- **What the task asks**: List each line in the rows below that contains the string "height". Case counts.
— START OF The data —
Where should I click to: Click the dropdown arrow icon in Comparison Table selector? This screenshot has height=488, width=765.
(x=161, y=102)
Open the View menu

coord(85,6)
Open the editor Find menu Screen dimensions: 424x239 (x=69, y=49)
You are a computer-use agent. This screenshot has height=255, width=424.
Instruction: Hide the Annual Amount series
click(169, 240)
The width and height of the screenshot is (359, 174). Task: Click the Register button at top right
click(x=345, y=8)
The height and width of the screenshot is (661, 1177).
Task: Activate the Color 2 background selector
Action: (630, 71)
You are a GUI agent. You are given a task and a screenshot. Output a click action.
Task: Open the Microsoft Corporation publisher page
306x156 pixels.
— END OF The data —
- **Final answer**:
Where should I click to: Click the dropdown arrow icon in Comparison Table selector? This screenshot has height=488, width=765.
You are a computer-use agent. This screenshot has height=255, width=424.
The width and height of the screenshot is (359, 174). Task: Click the Register button at top right
The height and width of the screenshot is (661, 1177).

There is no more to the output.